In [2]:
import pandas as pd

import wmfdata as wmf
from wmfdata.utils import (
    pd_display_all,
    df_to_remarkup
)

Recently, I updated the `wikipediapreview_stats` ETL job ([T314829](https://phabricator.wikimedia.org/T314829)). Now the newest data looks a bit suspicious and I need to check whether something went wrong.

I can already see something I missed: when I created the new external table, I checked the daily counts of pageviews and previews, but didn't notice they had exactly doubled from what they were previously, except for 2022-08-24, the first day the new job had run ([T314829#8187147](https://phabricator.wikimedia.org/T314829#8187147)).

Let's see where the data is stored in HDFS.

In [4]:
create_statement = wmf.spark.run("""
SHOW CREATE TABLE
wmf_product.wikipediapreview_stats
""").iloc[0, 0]

print(create_statement)

CREATE EXTERNAL TABLE `wmf_product`.`wikipediapreview_stats`(`pageviews` BIGINT COMMENT 'Number of pageviews shown as a result of a clickthrough from a Wikipedia Preview preview', `previews` BIGINT COMMENT 'Number of API requests for article preview content made by Wikipedia Preview clients', `year` INT COMMENT 'Unpadded year of request', `month` INT COMMENT 'Unpadded month of request', `day` INT COMMENT 'Unpadded day of request', `device_type` STRING COMMENT 'Type of device used by the client: touch or non-touch', `referer_host` STRING COMMENT 'Host from referer parsing', `continent` STRING COMMENT 'Continent of the accessing agents (maxmind GeoIP database)', `country_code` STRING COMMENT 'Country iso code of the accessing agents (maxmind GeoIP database)', `country` STRING COMMENT 'Country (text) of the accessing agents (maxmind GeoIP database)')
ROW FORMAT SERDE 'org.apache.hadoop.hive.serde2.lazy.LazySimpleSerDe'
WITH SERDEPROPERTIES (
  'line.delim' = '
',
  'field.delim' = '	',
  

PySpark executors will use /usr/lib/anaconda-wmf/bin/python3.

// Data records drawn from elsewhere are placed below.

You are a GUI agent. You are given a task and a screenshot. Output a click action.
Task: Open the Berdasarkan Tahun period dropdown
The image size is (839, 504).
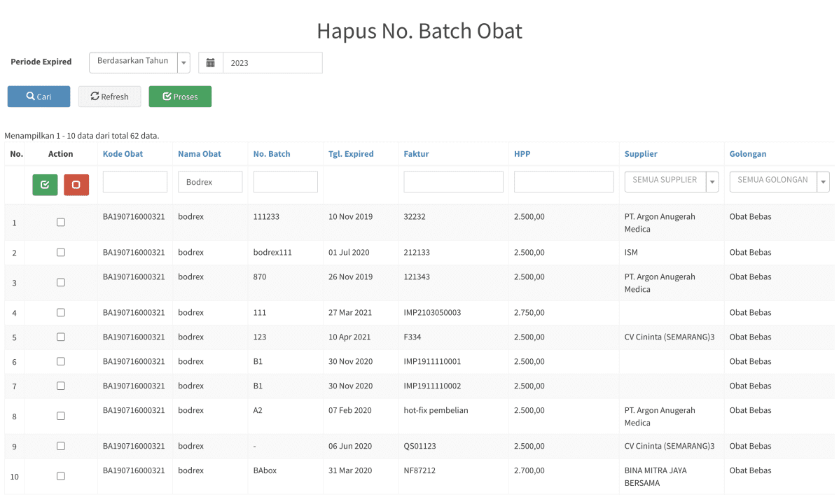click(x=139, y=62)
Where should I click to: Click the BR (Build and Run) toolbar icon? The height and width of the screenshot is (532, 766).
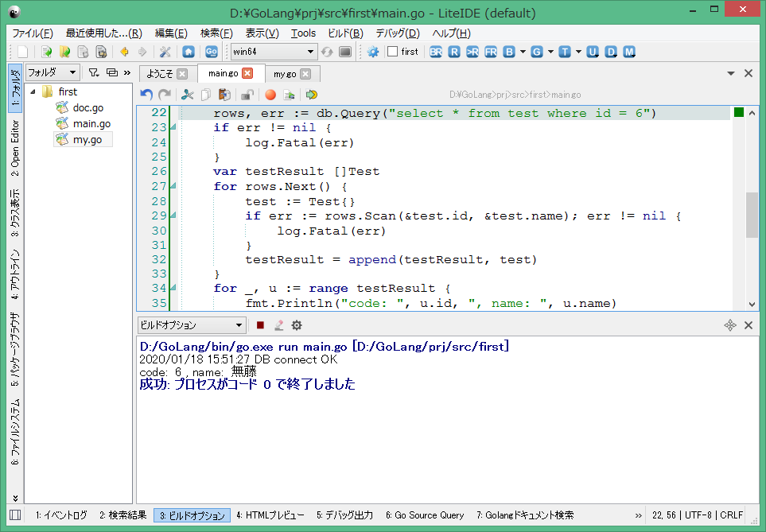coord(436,52)
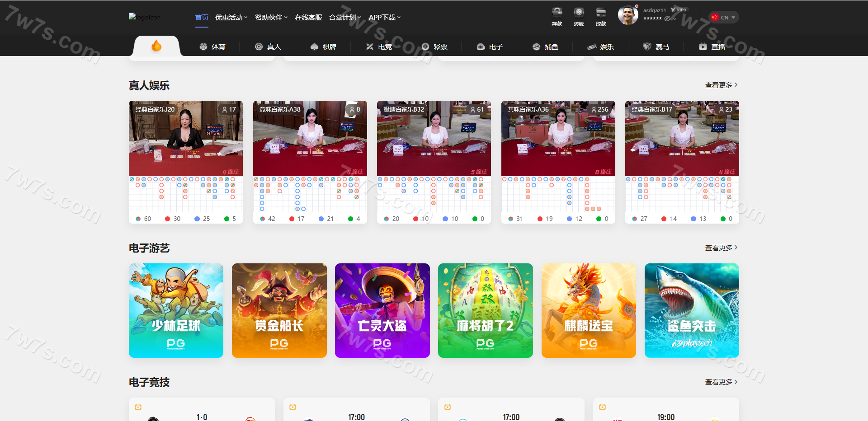Open the 体育 sports category
Screen dimensions: 868x421
pyautogui.click(x=212, y=47)
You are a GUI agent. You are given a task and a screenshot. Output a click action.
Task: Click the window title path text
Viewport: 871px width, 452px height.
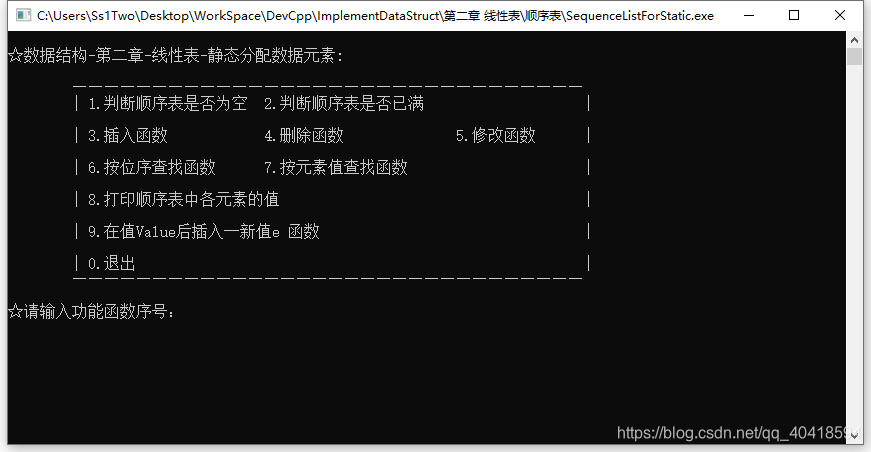tap(376, 16)
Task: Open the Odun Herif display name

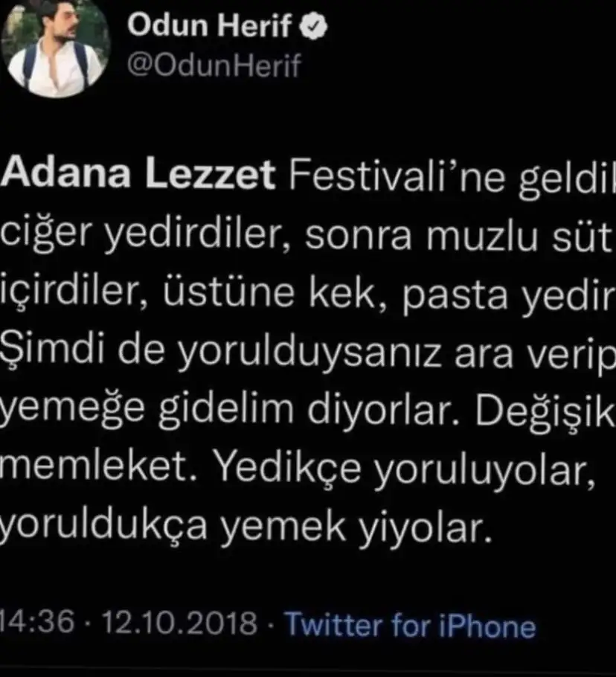Action: click(x=209, y=25)
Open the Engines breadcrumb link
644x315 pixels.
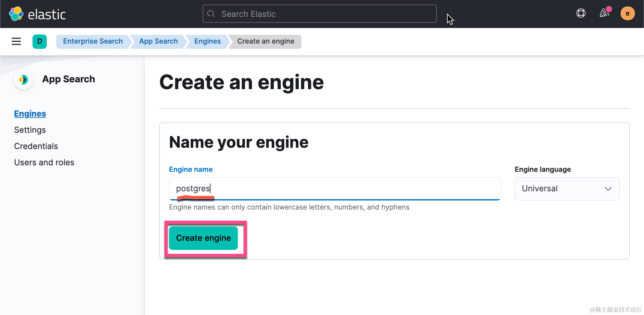[207, 41]
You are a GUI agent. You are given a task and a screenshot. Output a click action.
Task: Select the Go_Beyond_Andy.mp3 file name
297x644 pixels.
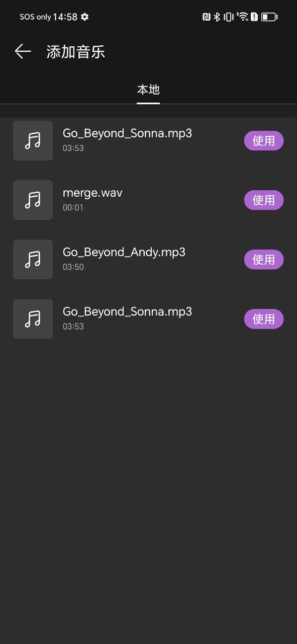[x=124, y=252]

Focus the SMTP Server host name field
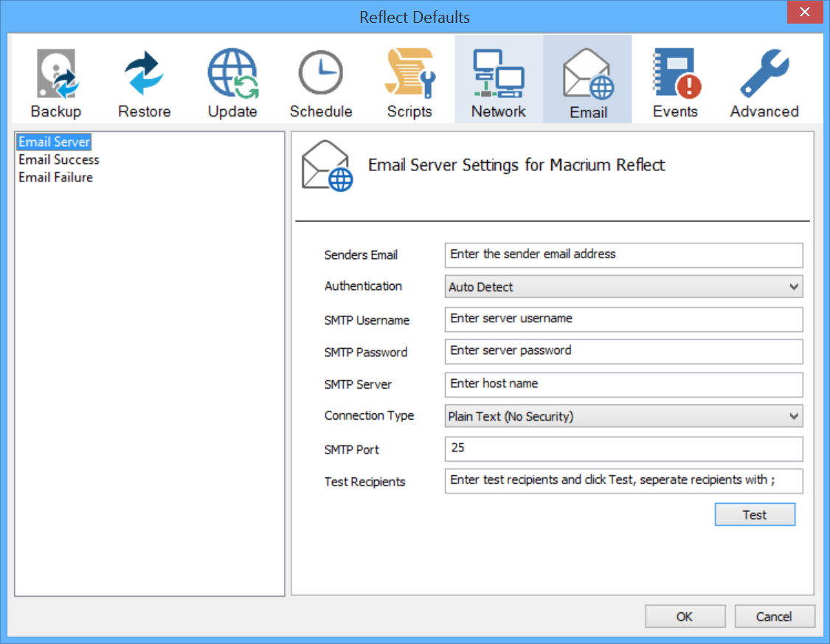pyautogui.click(x=623, y=384)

Unsurprisingly, that has two data files, which are getting combined when we query the data through the Hive tables.

In [5]:
!hdfs dfs -ls /user/analytics-product/wikipediapreview_stats/daily

Found 2 items
-rwxrwxr-x   3 analytics-product analytics-privatedata-users    2556062 2022-08-25 21:19 /user/analytics-product/wikipediapreview_stats/daily/000000_0
-rw-r--r--   3 analytics-product hdfs                           1816379 2022-08-31 00:32 /user/analytics-product/wikipediapreview_stats/daily/data.gz


What the what? Now the data up to 2022-08-23 is multiplied by 8 times! So it seems like it not just a one-time duplication; it's probably something that's happening each time the job runs.

In [7]:
wmf.spark.run("""
SELECT
    year,
    month,
    day,
    SUM(previews) AS previews,
    SUM(pageviews) AS pageviews
FROM wmf_product.wikipediapreview_stats
WHERE
    year = 2022
    AND month = 8
    AND day >= 17
    AND device_type = "non-touch"
GROUP BY
    year,
    month,
    day
ORDER BY
    year,
    month,
    day
""")

PySpark executors will use /usr/lib/anaconda-wmf/bin/python3.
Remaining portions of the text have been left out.